*RECORDED INFORMATION*.
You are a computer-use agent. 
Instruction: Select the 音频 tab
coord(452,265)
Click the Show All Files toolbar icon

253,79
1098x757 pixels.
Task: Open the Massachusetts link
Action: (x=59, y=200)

*EXERCISE GOAL*.
Exactly as written above, copy out all the records.

*EXERCISE RESPONSE*.
You are a computer-use agent. 
Instruction: Select the 音频 tab
coord(452,265)
Click the Show All Files toolbar icon

253,79
1098x757 pixels.
Task: Open the Massachusetts link
Action: (x=59, y=200)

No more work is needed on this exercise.